MOGADISHU, Somalia — They are the refugees no one remembers.
They fled their homes and farms more than a decade ago, after the small minority clans to which most of them belong were targeted by larger, rival tribes when Somalia's government collapsed in 1991 and the Horn of Africa nation slipped into civil war.
About 200,000 rushed to Mogadishu, hoping the capital would provide protection and assistance. But when warlords chased away U.S. troops and humanitarian organizations evacuated amid growing violence, these displaced Somalis were abandoned in half a dozen camps around the city.
At Isbartibo camp on the edge of Mogadishu, winding, narrow dirt paths cut through misshapen huts, pieced together with whatever scraps residents could find: twisted tree branches, milk cartons, an old pair of pants. One hut is made of rusting automobile parts, including a door frame and hubcaps.
There are eight toilets for 10,000 people. No school or health clinic. Despite the obvious poverty, warlords collected "rent" from the displaced families, burning down the huts of those who refused to pay.
The last time an international aid worker visited was nearly six months ago, camp leaders say. The World Food Program hasn't sent representatives in eight years, they say.
And whenever help has been provided, such as when the International Rescue Committee delivered plastic sheeting, food baskets and cooking pots six months ago, robbers and looters followed close behind.
"If we get something during the day, it's robbed that night," said Mohammed Abdulkhadir Abdullahi, chief of the camp.
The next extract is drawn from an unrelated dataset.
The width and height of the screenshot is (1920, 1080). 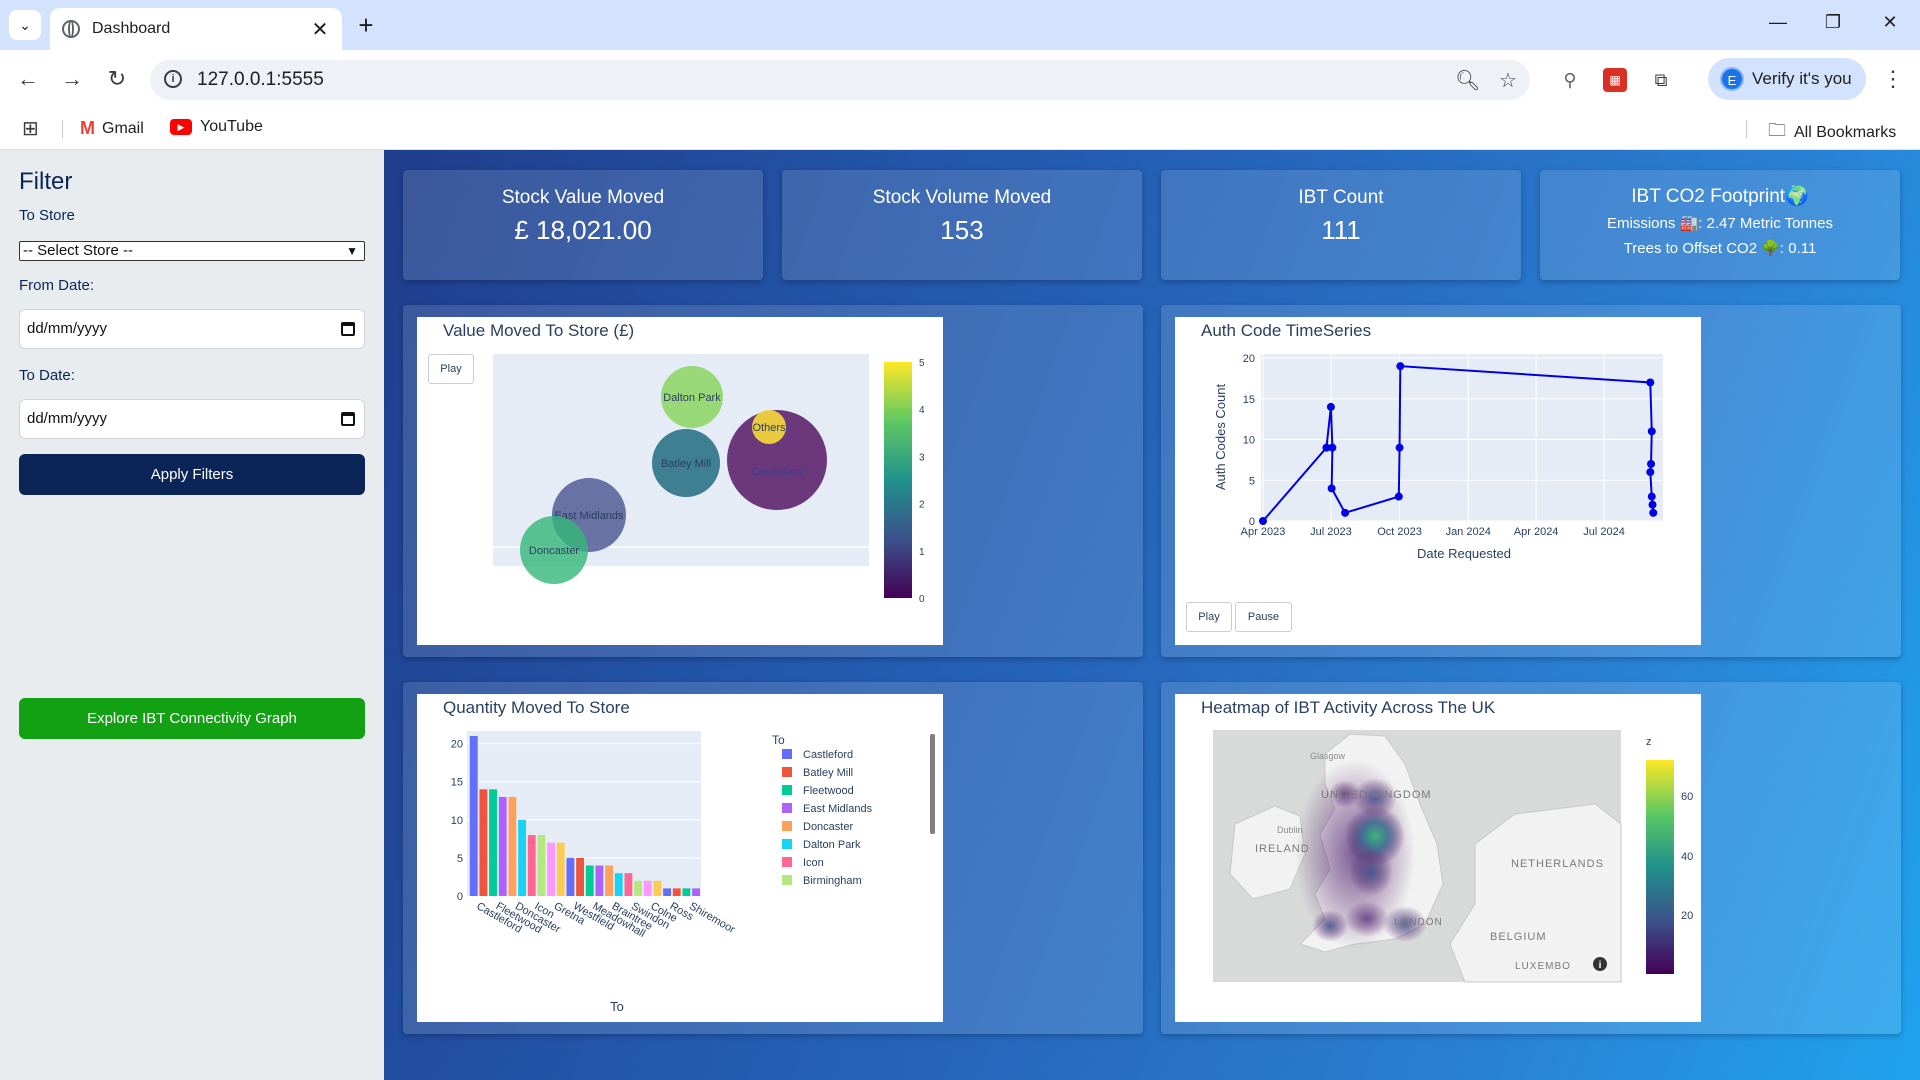 I want to click on profile-verify-button: E Verify it's you, so click(x=1787, y=79).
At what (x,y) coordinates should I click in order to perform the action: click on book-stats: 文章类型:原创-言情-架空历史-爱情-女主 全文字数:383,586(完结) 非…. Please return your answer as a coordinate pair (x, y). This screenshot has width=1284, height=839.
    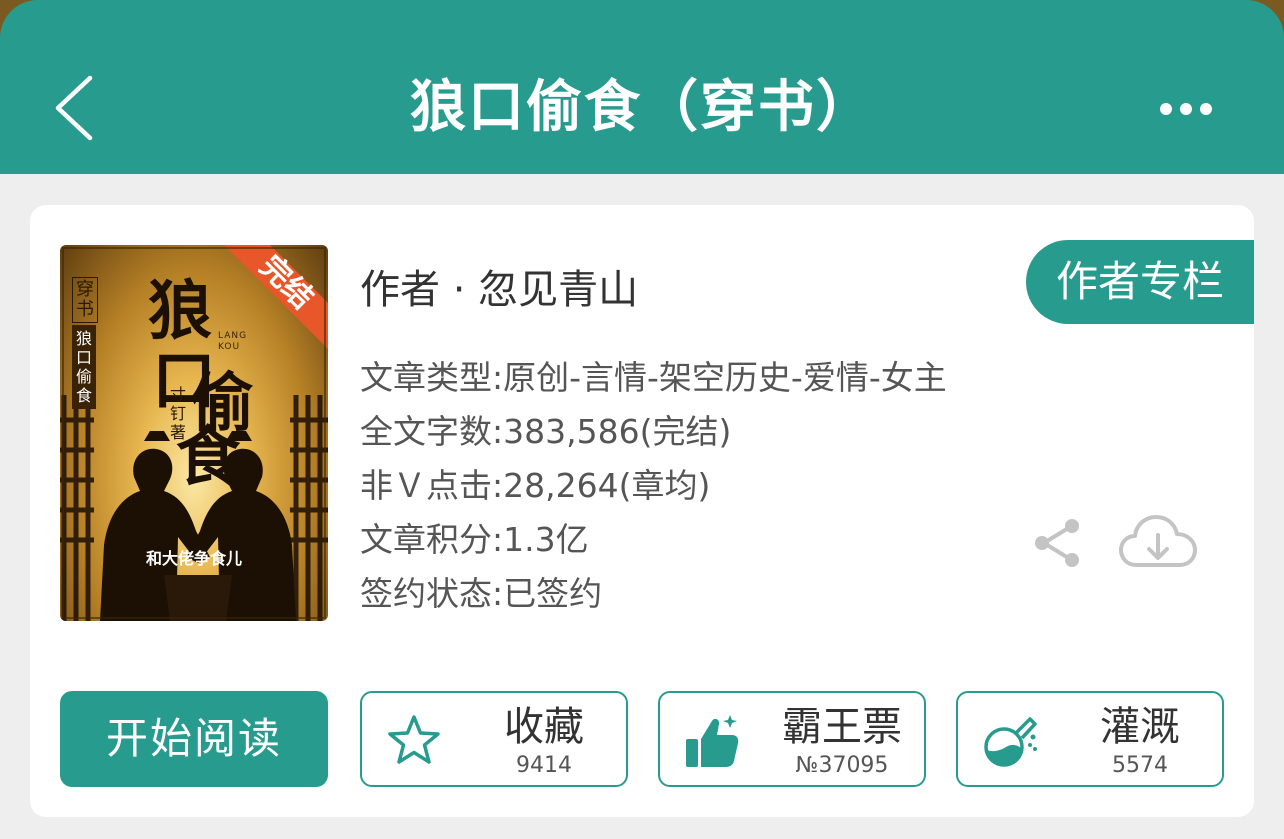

Aid workers describe the Mogadishu camps as among the worst they have seen, largely because of years of neglect and inaccessibility to humanitarian assistance.
Even such dire places as Sudan's Darfur region have better infrastructure, such as schools, health facilities and regular aid distributions.
"Usually people in camps are able to accumulate something after a while," said Kenny Gluck, acting director for Doctors Without Borders in Somalia. "These camps still look as if the people have just arrived."
Most international groups deemed it too dangerous to maintain operations in the city. Because the camps are located in urban neighborhoods, aid workers feared that distribution of food and supplies would spur chaos by attracting Somalis who did not live in the camps but were also struggling with poverty.
"If we did a distribution, every person and every gunman in the city would show up," said John Miskell, head of CARE International's Mogadishu office. Although he has lived in the city throughout the instability, he hasn't felt safe enough to visit the camps in years.
With the Islamic Courts Union militia's victory over Mogadishu warlords in June, security has returned to the capital, raising hopes in the Isbartibo camp. Although it lacks security, the camp hasn't been attacked in four months.
Now some aid groups are considering a return to Mogadishu.
The city's displaced families "are on our agenda," said Leo van der Velden, in charge of the World Food Program's Somalia mission. The United Nations agency is reviewing whether the city is safe enough to add staffers and launch a school feeding program.
At the same time, however, the recent killing of an Italian nun, who taught at a nursing school in Mogadishu, and a car bombing in Baidoa have given aid groups pause.
In September, the U.N. withdrew 47 international staffers from Somalia as a security precaution, though some recently started returning.
The Islamic courts leaders have visited the camp to assess the needs and encouraged local business leaders to help out voluntarily. "But it's up to the international community and aid agencies to help these people," said Sheik Hassan Dahir Aweys, who heads the courts council.
Most everyone in the camp works odd jobs, pushing wheelbarrows, shining shoes, cleaning homes and peddling roasted peanuts to earn money for food.
When Roble Isaac, 35, was diagnosed with tuberculosis last year, he said, he resorted to begging to raise the money he needed for medicine. Measles and malaria also are common.
Abdullahi, the camp leader, arrived in 1993. He, his wife and four small children fled clan-related attacks against their village in central Somalia, losing 100 head of cattle, a parcel of land and a small clothing shop. They walked 350 miles to Mogadishu. During the trip, all his children succumbed to hunger or disease. His wife died shortly after arrival, he said.
Like most, Abdullahi, now remarried with five children, said he had no home to return to. "We lost everything," he said. "And no one will help us."